Records for this task
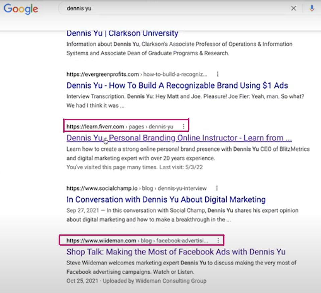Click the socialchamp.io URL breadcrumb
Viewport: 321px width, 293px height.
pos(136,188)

...

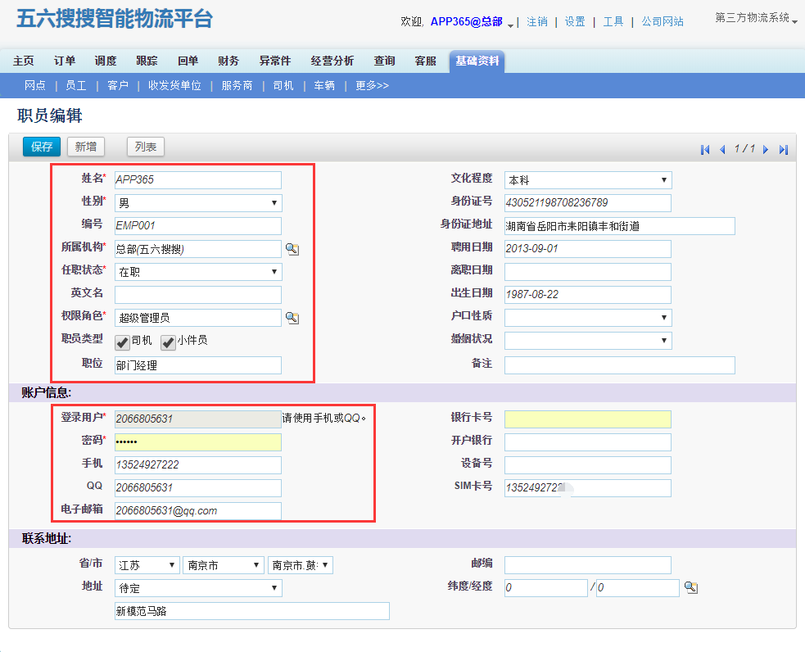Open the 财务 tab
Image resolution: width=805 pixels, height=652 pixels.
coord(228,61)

Stated problem
Repeat every line from the one containing "Click the socialchamp.io URL breadcrumb" down to the one containing "pos(136,188)", including both, and leave the pictures out of your answer.

Solution to this exercise
Click the socialchamp.io URL breadcrumb
Viewport: 321px width, 293px height.
pos(136,188)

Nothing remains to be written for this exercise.